Dès lors, l’utilisation de la méthode expérimentale en économie entend rapprocher la discipline des sciences dites « dures », justifiant ainsi du caractère scientifique revendiqué par l’économie.
L’amélioration des modèles
En réalisant des expériences, dans un environnement contrôlé, les économistes sont en mesure d’enrichir les modèles. La confrontation au réel permet par exemple de mieux prendre en compte les phénomènes qui font que la décision réelle s’écarte de celle de l’homo œconomicus rationnel.
L’expérience permet aussi de prendre conscience des limites des modèles économiques, qui sont avant tout pensés pour fonctionner dans un cadre précis et plus ou moins proche de la réalité.
L’évaluation des politiques publiques
Ce dernier point concerne principalement les expériences « de terrain ». En effet, pour être en mesure de justifier de l’intérêt et de l’efficacité d’une politique, la question de la quantification de l’effet se pose. Afin d’y répondre, l’économie peut mettre à profit l’expérimentation, en contrôlant les paramètres de l’environnement, afin d’évaluer de la pertinence des politiques menées.
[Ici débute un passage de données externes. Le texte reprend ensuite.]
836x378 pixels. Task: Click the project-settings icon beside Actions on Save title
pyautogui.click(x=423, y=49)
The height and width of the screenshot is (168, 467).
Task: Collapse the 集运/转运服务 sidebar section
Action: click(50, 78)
Cette fonction des expériences en économie représente l’un des intérêts majeurs dans le cadre du débat public pour éclairer les preneurs de décision et apporter des éléments quantitatifs et empiriques. L’analyse coût-bénéfice des politiques publiques est ainsi un enjeu majeur de la discipline, comme en témoigne le développement de structures dédiées (laboratoires, fondations, formations).
Cette évaluation peut tant intervenir ex ante (pour éclairer la prise de décision) qu’ex post (pour évaluer l’effet d’une réforme passée).
Les différents types d’expériences
L’expérience de laboratoire
Le chercheur contrôle entièrement l’environnement de l’expérience. L’économiste étudie la variable d’intérêt grâce à la variation de paramètres. Dans le cadre de ces expériences, une seule population est constituée puis est soumise à un protocole de contrôle des variables. Il n’est pas rare que la population constituée soit composée d’étudiants réunis dans le but de vérifier ou d’infirmer des théories économiques.
L’expérience prend souvent la forme d’un jeu au cours duquel les participants interagissent et prennent des décisions. Le chercheur conçoit les règles du jeu afin qu’elles reproduisent une situation économique d’intérêt (relation d’emploi, de marché…).
L’un des économistes majeurs ayant contribué à l’implantation de ce type d’expérience en économie est Vernon Smith (prix Nobel d’économie 2002). Smith a notamment reproduit des situations de marché avec ses étudiants, afin d’étudier les interactions entre acheteurs et vendeurs et les confronter aux prévisions des modèles néoclassiques (An Experimental Study of Competitive Market Behavior, Journal of Political Economy, 1962).
Les expériences aléatoires contrôlées
Cette méthode consiste à étudier la variable d’intérêt par la variation contrôlée des populations. Deux groupes sont constitués : le groupe test (bénéficie du dispositif) et le groupe contrôle (n’en bénéficie pas). Le chercheur réalise un protocole de constitution des groupes, afin de s’assurer que leurs caractéristiques initiales ne sont pas différentes.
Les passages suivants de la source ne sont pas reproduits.